+++ INPUT RECORDS

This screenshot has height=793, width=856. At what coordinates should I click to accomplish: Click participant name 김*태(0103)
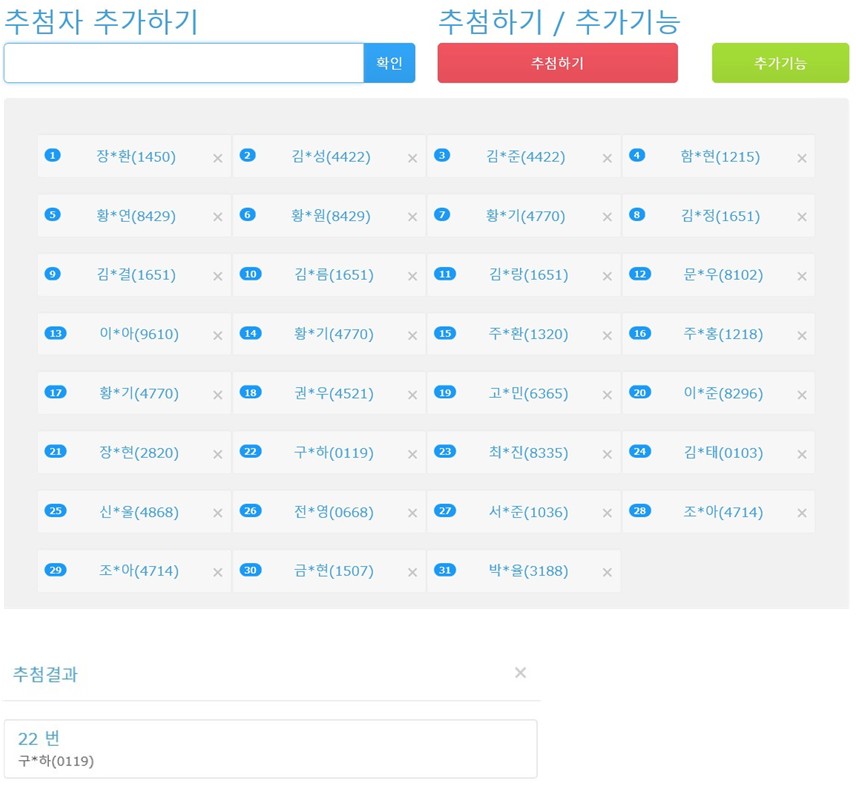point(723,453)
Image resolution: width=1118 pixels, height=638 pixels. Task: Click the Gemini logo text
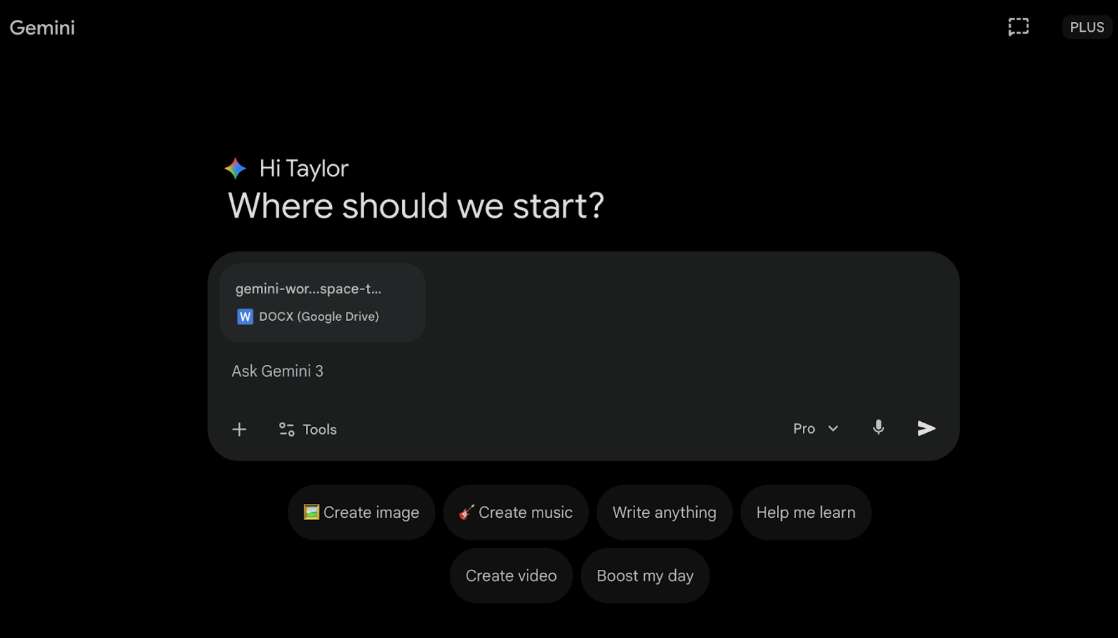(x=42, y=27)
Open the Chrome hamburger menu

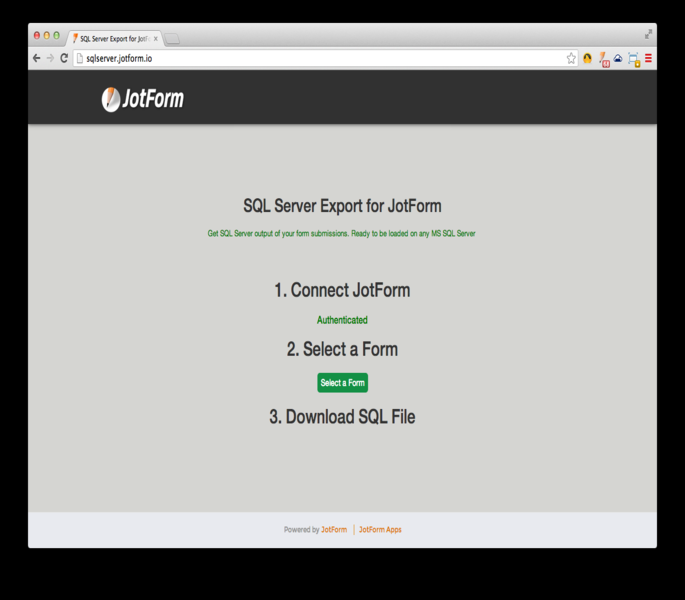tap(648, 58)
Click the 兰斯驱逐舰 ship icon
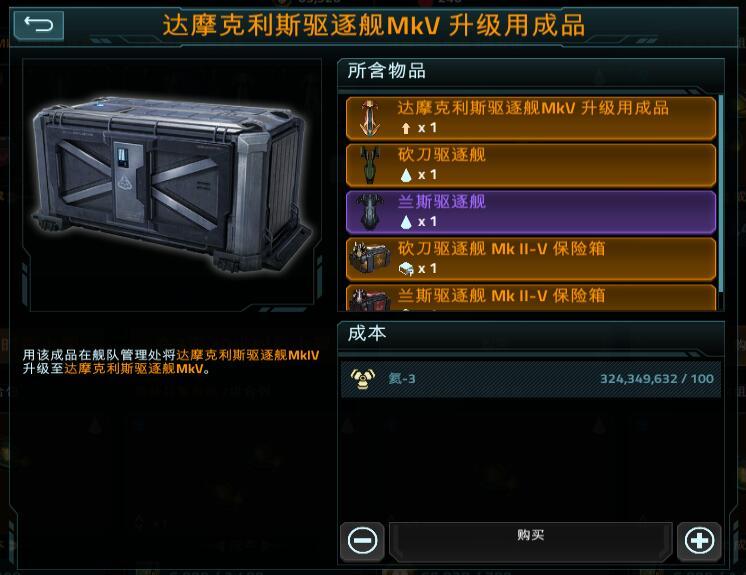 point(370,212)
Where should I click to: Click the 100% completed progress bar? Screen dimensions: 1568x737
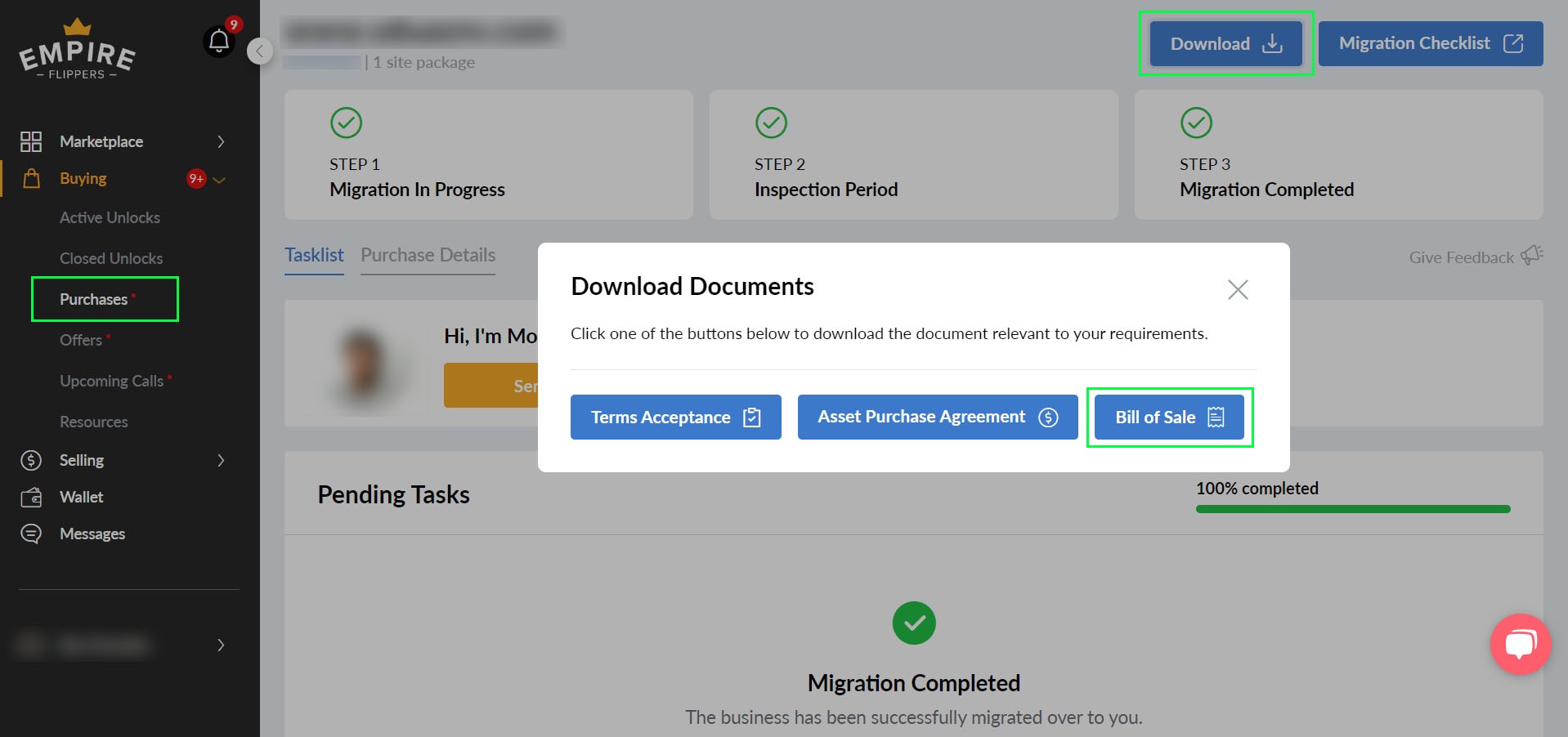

++++++

WORK ITEM. Your job is to restate, word for word, only the lines from the one holding "Click the 兰斯驱逐舰 ship icon" through the end of the material; pictures stay out.

ANSWER SPACE.
Click the 兰斯驱逐舰 ship icon
 point(370,212)
Where should I click to: Click the 100% completed progress bar? Screen dimensions: 1568x737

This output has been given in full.